The Long Struggle for Peace, Which Began with Carter, Starts Over in 2011

Hold on to your peace posters, we are in for a bumpy ride.

President James Carter
President James Carter

(CHICAGO) - On the 17th day of May in the year 1977, four months after Jimmy Carter was sworn in as US president, Israeli voters elected a right wing government for the first time in modern political history.

Menachen Begin, a former Israeli underground “terrorist” leader, became prime minister.

It was clear to President Carter that Begin had no interest in what the rest of the world referred to as a fair and just “peace” in the region. Carter quickly discovered that Begin was not going to be a “partner for peace”.

Begin did not want peace; he wanted absolute control over the West Bank and Gaza. Every Israeli leader since 1977 has played Begin’s game of deceit and duplicity. It started overtly with Begin, and surreptitiously with his predecessors.

Begin did not want peace; he wanted absolute control over the West Bank and Gaza. Every Israeli leader since 1977 has played Begin’s game of deceit and duplicity. It started overtly with Begin. His predecessors had the same goal. They were less overt, however, than Begin and his successors.

In his effort to halt Israel’s expansionism greed, Carter fought Israel’s allies in the US, AIPAC and the US Congress. Carter’s opponents in the Georgia legislature had not prepared him for this depth of conflict, but it helped. Some of his Georgia opponents were self-righteous racists.

Carter was the last American president to wage a vigorous political war with both Israel and its US allies. He fought alone, which as President Obama has discovered, is a lonesome struggle. Through persistence and with the help of an Arab ally, Egypt’s Anwar Sadat, Carter forced Begin to a Camp David agreement which led to a peaceful resolution between Israel and Egypt.

What he was unable to do was to force Begin to keep his promises to halt settlement construction in the West Bank. Truth-telling was not a priority for Menachem Begin.

Carter left the White House in 1981. His White House successors offered only token opposition to succeeding Israeli governments, each of which continued Begin’s expansionist program into Palestinian territories.

In 2008, the American public chose a young president who promised change. Barack Obama immediately ran into an even stronger pro-Israel opposition in the US, and an even more rigid right-wing government in Israel, than the ones Carter encountered.

Two years into his first term, the Middle East record on Obama is not a good one. He has failed to halt the wars in Iraq and Afghanistan, and he has been unable to stem Netanyahu’s penchant for war over peace talks. Could the next two years bring any improvement?

A new biography of Barack Obama offers some surprising hints that we have not yet seen President Obama when he is angry and pushed into a corner.

The book, The Bridge, was written by New Yorker editor David Remnick, a former Washington Post Moscow bureau chief.  Remnick covers Obama’s background, not his future.

Remnick’s close study of the president, and his apparent reporter’s admiration for the task facing any president, may have produced in Remnick an understanding of what Obama faces, and some possible clues that offer some hope.

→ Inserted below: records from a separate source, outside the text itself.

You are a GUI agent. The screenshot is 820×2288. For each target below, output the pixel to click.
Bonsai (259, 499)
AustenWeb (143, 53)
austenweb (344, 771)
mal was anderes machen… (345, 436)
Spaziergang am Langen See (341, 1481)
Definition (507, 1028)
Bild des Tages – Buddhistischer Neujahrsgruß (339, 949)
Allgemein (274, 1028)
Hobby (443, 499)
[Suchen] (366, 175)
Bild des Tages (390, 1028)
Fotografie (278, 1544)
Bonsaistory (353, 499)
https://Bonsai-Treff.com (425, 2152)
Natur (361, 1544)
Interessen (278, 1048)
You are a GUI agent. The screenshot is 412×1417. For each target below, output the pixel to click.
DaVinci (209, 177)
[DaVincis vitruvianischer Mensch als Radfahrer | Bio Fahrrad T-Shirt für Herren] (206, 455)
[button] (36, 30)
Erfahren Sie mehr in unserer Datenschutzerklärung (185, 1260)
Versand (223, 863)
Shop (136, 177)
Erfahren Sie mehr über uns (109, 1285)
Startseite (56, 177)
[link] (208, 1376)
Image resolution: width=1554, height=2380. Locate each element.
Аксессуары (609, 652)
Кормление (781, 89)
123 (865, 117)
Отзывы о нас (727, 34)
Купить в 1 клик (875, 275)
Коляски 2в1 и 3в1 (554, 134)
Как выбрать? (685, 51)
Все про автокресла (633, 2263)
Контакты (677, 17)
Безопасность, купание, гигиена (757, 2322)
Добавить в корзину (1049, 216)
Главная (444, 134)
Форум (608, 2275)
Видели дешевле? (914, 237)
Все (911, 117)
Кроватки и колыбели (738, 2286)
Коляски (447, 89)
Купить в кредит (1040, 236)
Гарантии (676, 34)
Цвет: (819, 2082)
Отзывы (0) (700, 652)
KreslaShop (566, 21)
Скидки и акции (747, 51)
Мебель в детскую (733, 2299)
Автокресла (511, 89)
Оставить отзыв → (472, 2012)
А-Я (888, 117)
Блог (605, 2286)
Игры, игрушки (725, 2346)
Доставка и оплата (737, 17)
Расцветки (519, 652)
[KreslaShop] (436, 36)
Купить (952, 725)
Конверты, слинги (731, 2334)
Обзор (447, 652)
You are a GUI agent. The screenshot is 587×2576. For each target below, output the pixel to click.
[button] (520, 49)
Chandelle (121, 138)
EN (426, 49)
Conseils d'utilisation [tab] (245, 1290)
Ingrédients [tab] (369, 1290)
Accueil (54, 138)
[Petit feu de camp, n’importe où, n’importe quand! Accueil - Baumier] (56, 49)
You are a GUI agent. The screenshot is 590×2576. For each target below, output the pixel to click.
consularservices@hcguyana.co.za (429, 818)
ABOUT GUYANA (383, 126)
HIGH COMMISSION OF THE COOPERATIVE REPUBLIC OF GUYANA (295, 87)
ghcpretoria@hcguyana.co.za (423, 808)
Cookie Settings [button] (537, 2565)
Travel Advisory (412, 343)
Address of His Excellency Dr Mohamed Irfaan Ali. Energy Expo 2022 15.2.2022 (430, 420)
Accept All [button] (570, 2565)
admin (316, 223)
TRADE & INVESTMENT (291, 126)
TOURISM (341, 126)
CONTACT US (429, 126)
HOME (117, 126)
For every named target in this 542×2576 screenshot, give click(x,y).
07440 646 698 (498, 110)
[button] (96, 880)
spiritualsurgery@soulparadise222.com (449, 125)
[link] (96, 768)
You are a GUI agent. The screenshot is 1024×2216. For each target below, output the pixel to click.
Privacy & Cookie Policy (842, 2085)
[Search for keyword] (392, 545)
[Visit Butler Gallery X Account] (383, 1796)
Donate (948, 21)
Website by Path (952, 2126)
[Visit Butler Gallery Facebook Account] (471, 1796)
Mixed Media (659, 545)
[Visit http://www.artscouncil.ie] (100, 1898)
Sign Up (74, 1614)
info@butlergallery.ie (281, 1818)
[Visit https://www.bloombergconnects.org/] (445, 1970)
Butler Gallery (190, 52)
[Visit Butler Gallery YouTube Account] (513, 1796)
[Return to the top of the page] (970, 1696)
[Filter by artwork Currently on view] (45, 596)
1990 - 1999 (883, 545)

Remnick was completing work on The Bridge, when he wrote a New Yorker Comment in March, 2010. Toward the end of his Comment, he posed this editorial question, which he answers with the wisdom of someone who knows his subject well:

Does there exist a Netanyahu 2.0, a Nixon Goes to China figure who will act with an awareness that demographic realities—the growth not only of the Palestinian population in the territories but also of the Arab and right-wing Jewish populations in Israel proper—make the status quo untenable as well as unjust?

Without the creation of a viable contiguous Palestinian state, comprising a land area equivalent to all of the West Bank and Gaza (allowing for land swaps), and with East Jerusalem as its capital, it is impossible to imagine a Jewish and democratic future for Israel. There is nothing the Israeli leadership could do to make the current fantasy of an indifferent American leadership become a reality faster than to get lost in the stubborn fantasy of sustaining the status quo.

Facts on the ground that emerged during 2010 strongly suggest that Netanyahu 2.0 is yet to appear. As a matter of fact, if there were a move to produce a more peaceful Netanyahu, it is most likely that an even more extreme right-wing government would ascend to power in Tel Aviv.

Remnick’s book (a paperback edition is due out January 11) offers the reader some solid reading, well-researched into Obama’s past, that helps explain how in spite of all the negative attacks from both the liberal left and the far right conservative right, against him, Barack Obama is prepared by experience and education to wade into the swamp of modern day international conflicts.

What the book cannot tell us is how Obama will cope with Israel’s alliance of adversaries in Israel and in the US, an alliance rooted in absolutism. Obama has gone through two wasted years trying to placate Israel. He has suffered Hamlet’s “slings and arrows of outrageous fortune”, from a government and its enablers, without receiving a single small gesture of cooperation.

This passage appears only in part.